The two stand out collaborations for me are with Spanish artist and designer, Jamie Hayon. His main creative studio in Valencia is where he develops his unique style focusing on blurring the lines between art, decoration and design bringing back a renaissance in finely-crafted, intricate objects within the context of contemporary design culture: creating furniture, product, interiors, sculptures and art Installations.
The first of a two part feature with Camper that I want to look at is the store he designed in Tokyo. It is inspired by classic Circus elements. It is straight out of a fictional film like Willy Wonka where intrigue is created by experimentation with scale, the use of fun items such as candy shaped door handles and curves to every wall and, table and surface.
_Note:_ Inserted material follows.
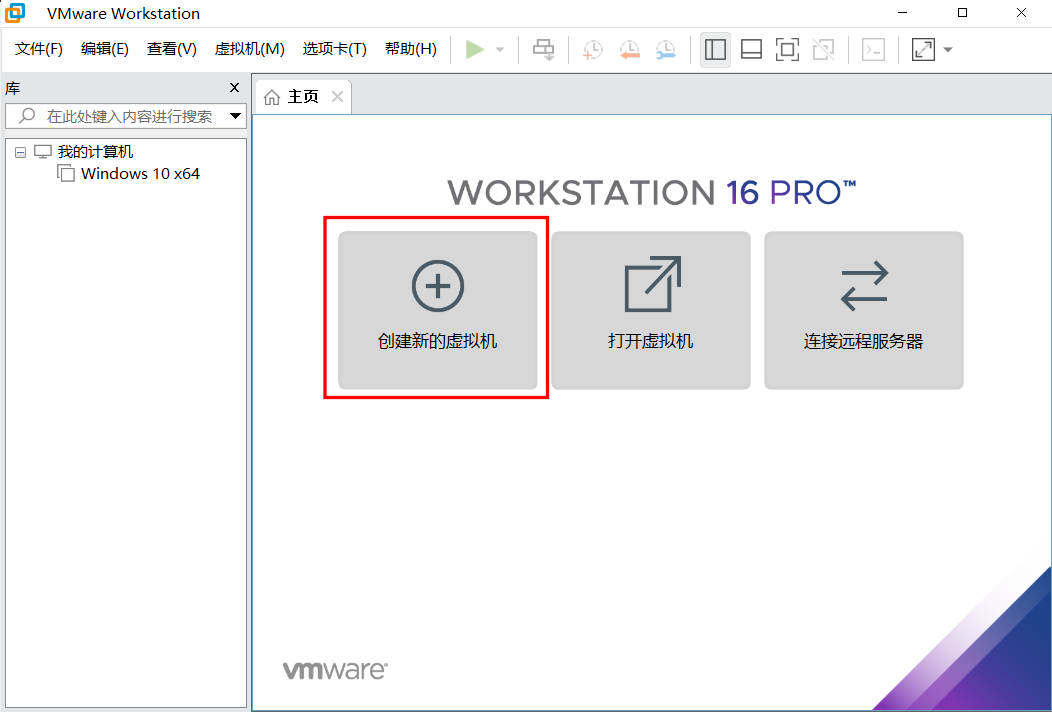The width and height of the screenshot is (1052, 712).
Task: Open the power options dropdown arrow
Action: point(500,50)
The space features elegance and contrast with injections of classic Camper elements. The long feature table through the centre of the store has elegant turned legs underneath a warming bronze mirror ceiling feature with chrome pendant lamp shades. Lamps over feature tables is something Camper does a lot. The merchandising on this table is again completetely in the style you would expect from the brand. Pairs of shoes are given plenty of space from one another as if you are experiencing an exhibition space.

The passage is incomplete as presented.